What we eat, rather than where the food we eat comes from, has the biggest impact on the carbon footprint of our diet. For most foods, transport emissions are less than 10% of the total carbon footprint, and for beef for example, transport accounts for only 0.5%. In general, plant-based food emissions are 10 to 50 times lower than animal-based.

Given that global food production accounts for 35% of all carbon emissions, and that the vast majority of these emissions are from animal-based food production, eating less meat is a high-impact behavioural change.

Recent research from Oxford University found that a vegan diet results in 75% lower carbon emissions than diets where more than 100g of meat was eaten daily. For many meat eaters, turning vegan is too big a change to make, however, simply eating less meat is also very effective. Switching to a low meat diet, less than 50g a day, halves the carbon emissions, land, and water use of your diet.

  • Switch to cycling or walking, even if just for short journeys

Recent data published by the EPA found that transport emissions, the second biggest sector for emissions after agriculture, increased by 6% last year. Almost all of these emissions are from road use, and private car use accounts for more than half.
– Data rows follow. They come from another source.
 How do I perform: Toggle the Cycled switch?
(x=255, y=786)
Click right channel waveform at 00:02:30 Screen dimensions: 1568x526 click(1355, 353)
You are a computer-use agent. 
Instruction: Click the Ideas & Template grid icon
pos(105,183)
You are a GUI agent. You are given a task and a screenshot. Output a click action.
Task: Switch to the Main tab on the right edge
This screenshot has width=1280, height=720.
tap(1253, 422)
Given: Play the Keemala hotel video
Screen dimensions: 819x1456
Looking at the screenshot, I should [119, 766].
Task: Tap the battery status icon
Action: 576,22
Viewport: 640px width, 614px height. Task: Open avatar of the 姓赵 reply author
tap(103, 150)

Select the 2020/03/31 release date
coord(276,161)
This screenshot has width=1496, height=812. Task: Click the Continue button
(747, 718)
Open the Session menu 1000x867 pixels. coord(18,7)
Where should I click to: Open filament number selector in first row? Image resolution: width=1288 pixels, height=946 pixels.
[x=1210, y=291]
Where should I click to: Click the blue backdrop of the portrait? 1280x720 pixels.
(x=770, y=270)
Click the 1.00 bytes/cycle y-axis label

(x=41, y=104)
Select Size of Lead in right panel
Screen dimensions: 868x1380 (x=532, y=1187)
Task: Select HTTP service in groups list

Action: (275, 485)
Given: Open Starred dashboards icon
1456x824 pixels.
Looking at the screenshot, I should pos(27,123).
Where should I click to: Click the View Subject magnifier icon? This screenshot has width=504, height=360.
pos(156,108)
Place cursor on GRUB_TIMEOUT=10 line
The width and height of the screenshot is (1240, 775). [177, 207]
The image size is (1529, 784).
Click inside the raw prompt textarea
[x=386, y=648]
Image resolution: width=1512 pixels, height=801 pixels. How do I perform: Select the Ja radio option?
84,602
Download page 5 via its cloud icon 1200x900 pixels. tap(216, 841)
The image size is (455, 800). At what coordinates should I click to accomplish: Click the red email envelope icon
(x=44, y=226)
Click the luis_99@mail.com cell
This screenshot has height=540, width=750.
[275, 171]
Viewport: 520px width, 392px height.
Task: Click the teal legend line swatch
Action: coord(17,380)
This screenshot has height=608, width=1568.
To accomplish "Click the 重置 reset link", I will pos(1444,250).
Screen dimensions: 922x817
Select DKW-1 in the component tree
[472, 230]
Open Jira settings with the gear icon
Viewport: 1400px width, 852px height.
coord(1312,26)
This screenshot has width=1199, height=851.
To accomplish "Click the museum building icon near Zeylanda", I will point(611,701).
Our transport system has been designed to prioritise car use and consequently, there is structural car dependency in Ireland.

For many people, getting rid of their car is simply not an option. However, even just replacing short car journeys with walking or cycling would reduce transport emissions by about 75%. Given that in Ireland, more than half of journeys under 2km are made by car and in the Dublin metropolitan area 38% of people travel by car five or more days a week, there is huge scope to reduce emissions by driving less.

  • Fly less

When Eurostat reported that Ireland was one of only four EU countries to see an increase in emissions in the last quarter of 2022, our Taoiseach said he would not tell people to fly less. Proponents of the aviation industry argue that it accounts for a small percentage of global emissions, appx 3.5% of the harmful gases causing climate change.

Despite this, taking a flight has a huge impact on an individual’s carbon footprint. This anomaly is explained by the fact that about 80% of people in the world have never taken a flight.

Taking one return flight generates more emissions than citizens of many poorer countries around the world generate in an entire year. Stopping flying completely would have a big impact on people’s lives, especially when we live on an island and many of us have friends and family abroad. However, reducing how much we fly, even taking one less flight a year, would have a big impact on our carbon footprint.

It’s easy to look at all of these personal changes and think ‘what difference can I really make’ but if everyone makes a series of small changes it all adds up. These minor adjustments to how we live our lives now can at least mitigate against the more painful, irreversible changes coming down the line with the effects of climate change. If we don’t look up now, it will be too late.

Dr Emma Howard is an Economist and Lecturer at Technological University Dublin.